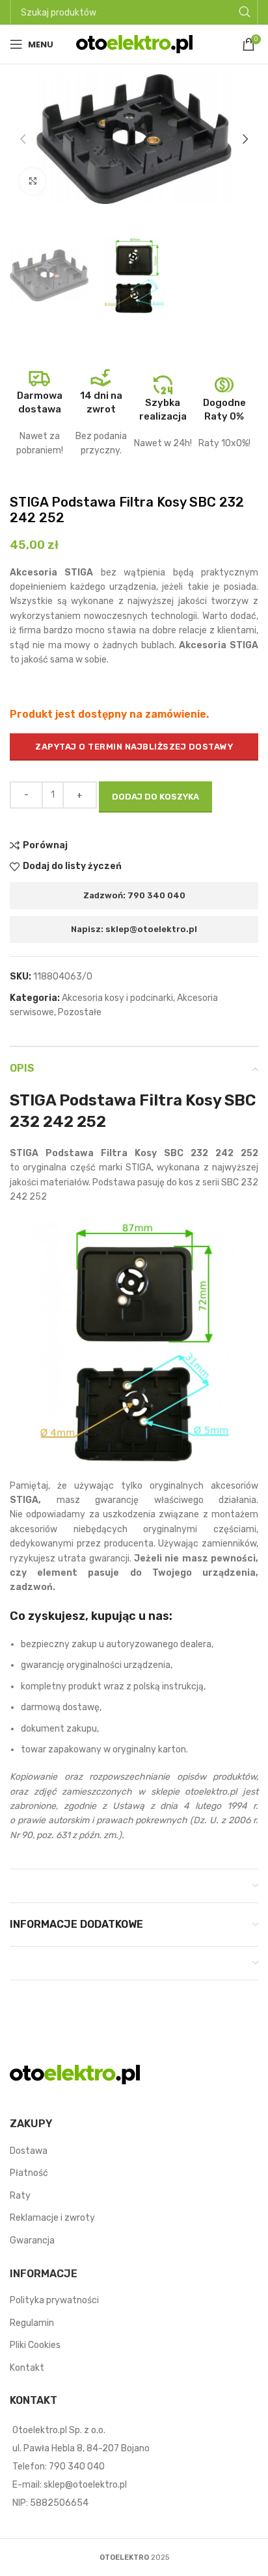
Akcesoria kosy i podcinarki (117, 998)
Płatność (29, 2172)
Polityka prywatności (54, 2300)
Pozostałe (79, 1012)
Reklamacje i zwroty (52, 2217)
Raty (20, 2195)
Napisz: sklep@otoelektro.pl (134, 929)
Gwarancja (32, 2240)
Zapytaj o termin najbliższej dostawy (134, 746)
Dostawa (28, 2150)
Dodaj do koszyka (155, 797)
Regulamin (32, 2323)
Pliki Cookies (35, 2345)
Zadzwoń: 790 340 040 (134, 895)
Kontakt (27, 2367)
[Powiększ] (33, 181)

····················

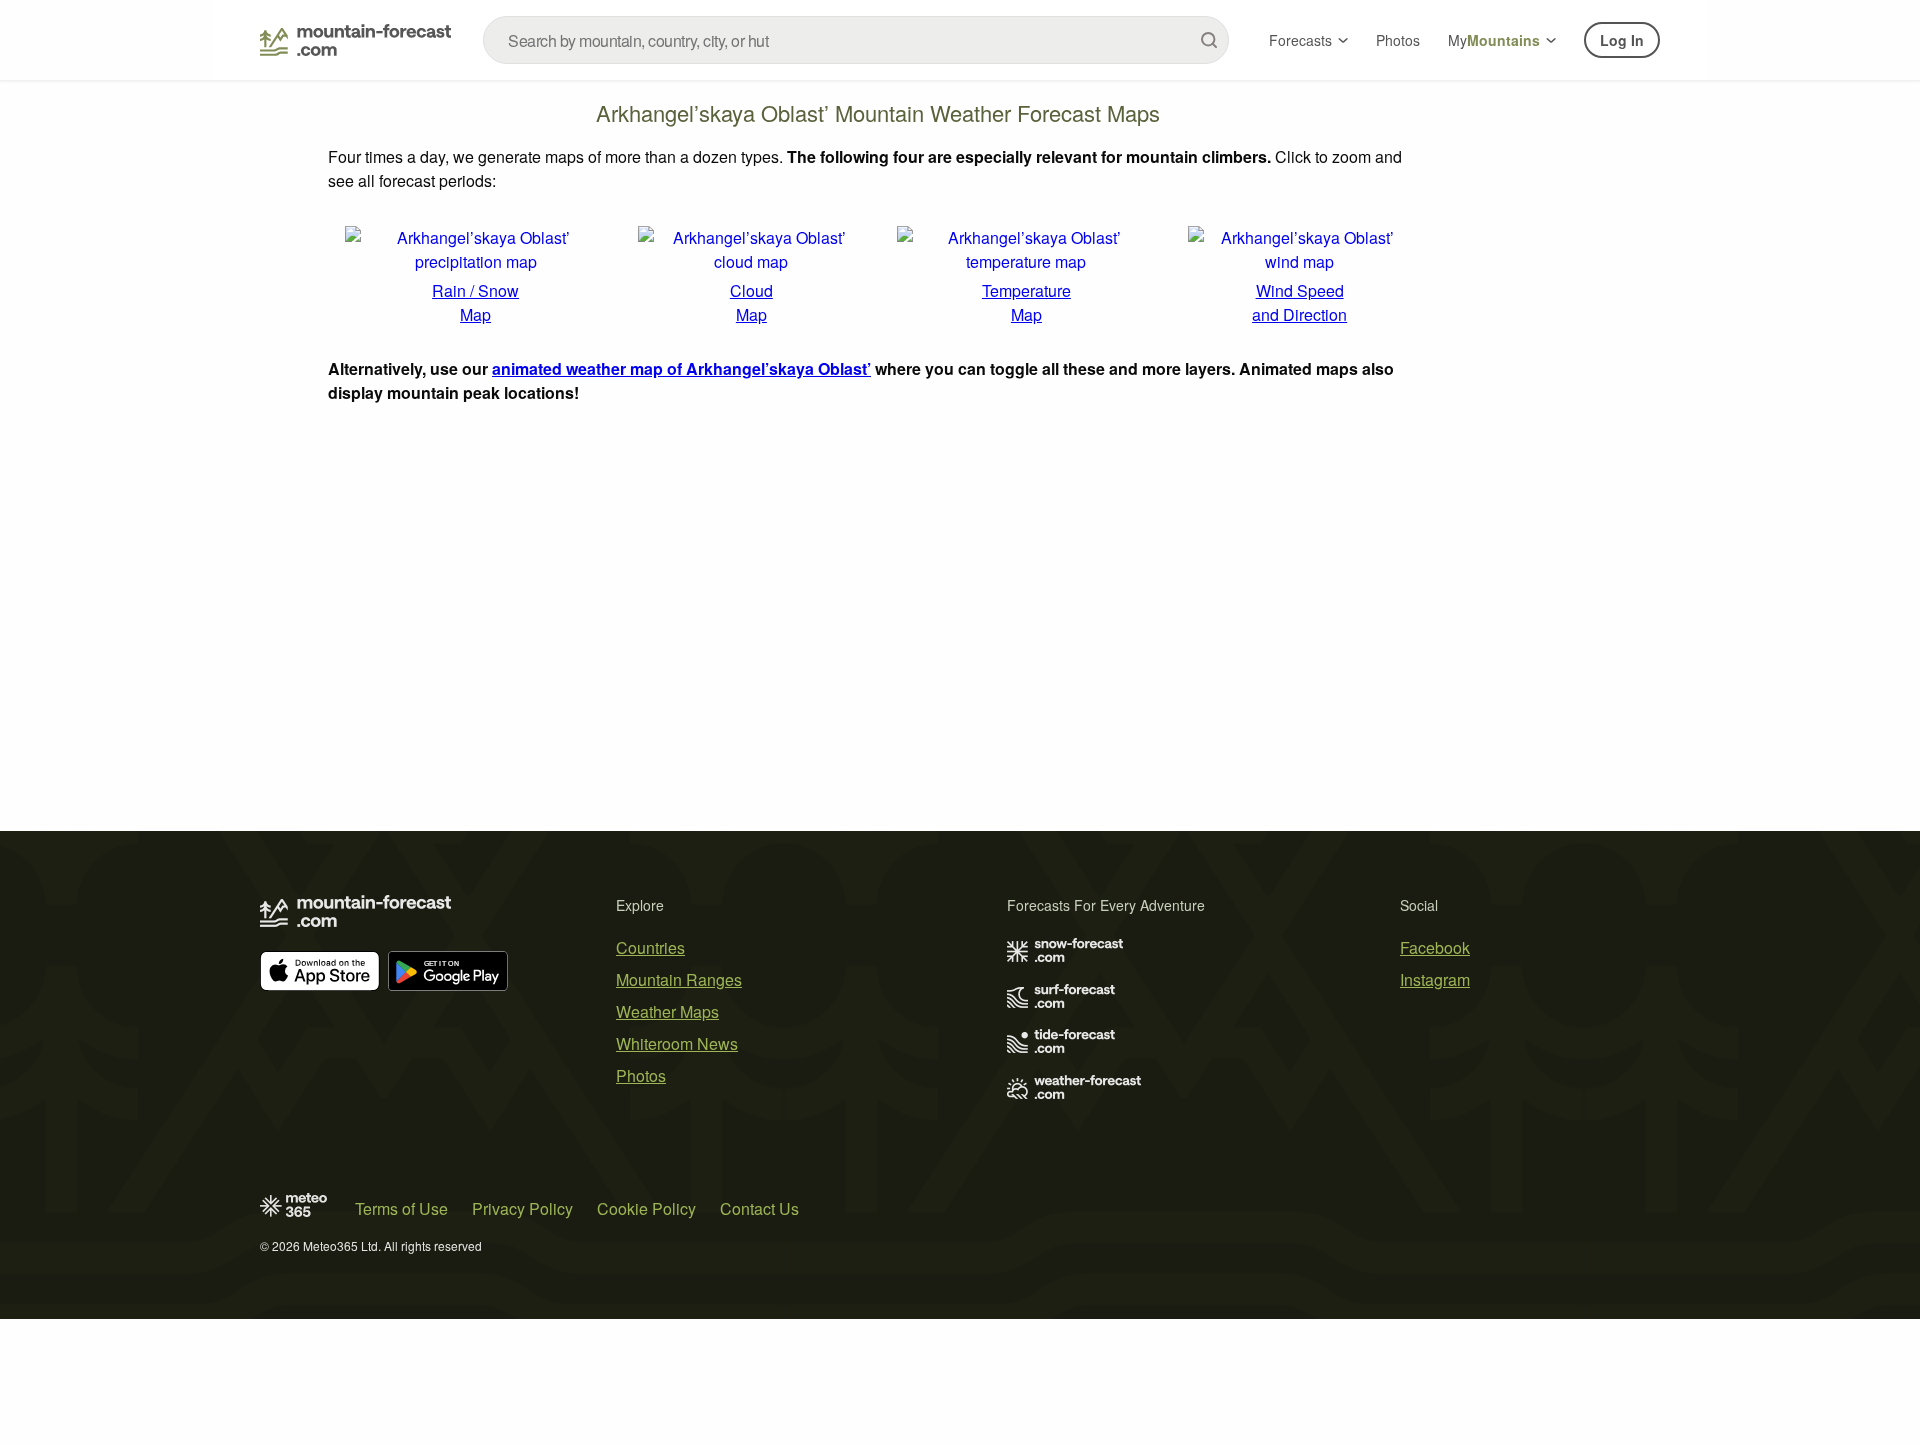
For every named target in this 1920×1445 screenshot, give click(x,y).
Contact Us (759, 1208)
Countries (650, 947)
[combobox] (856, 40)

····················

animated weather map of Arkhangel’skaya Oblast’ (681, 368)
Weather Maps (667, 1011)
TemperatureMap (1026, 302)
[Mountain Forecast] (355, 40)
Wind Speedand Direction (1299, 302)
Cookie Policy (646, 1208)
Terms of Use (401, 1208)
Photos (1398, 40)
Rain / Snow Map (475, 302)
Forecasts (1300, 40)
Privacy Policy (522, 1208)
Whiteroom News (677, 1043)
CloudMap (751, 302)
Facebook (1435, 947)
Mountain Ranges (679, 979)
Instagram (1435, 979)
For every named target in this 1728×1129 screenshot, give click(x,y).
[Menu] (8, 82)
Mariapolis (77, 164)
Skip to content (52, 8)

····················

TASK OBJECTIVE >>
In the listing above, find the line with "CloudMap (751, 302)" and the line with "Skip to content (52, 8)"; output exactly those lines and all lines between them.

RESULT >>
CloudMap (751, 302)
Facebook (1435, 947)
Mountain Ranges (679, 979)
Instagram (1435, 979)
For every named target in this 1728×1129 screenshot, give click(x,y).
[Menu] (8, 82)
Mariapolis (77, 164)
Skip to content (52, 8)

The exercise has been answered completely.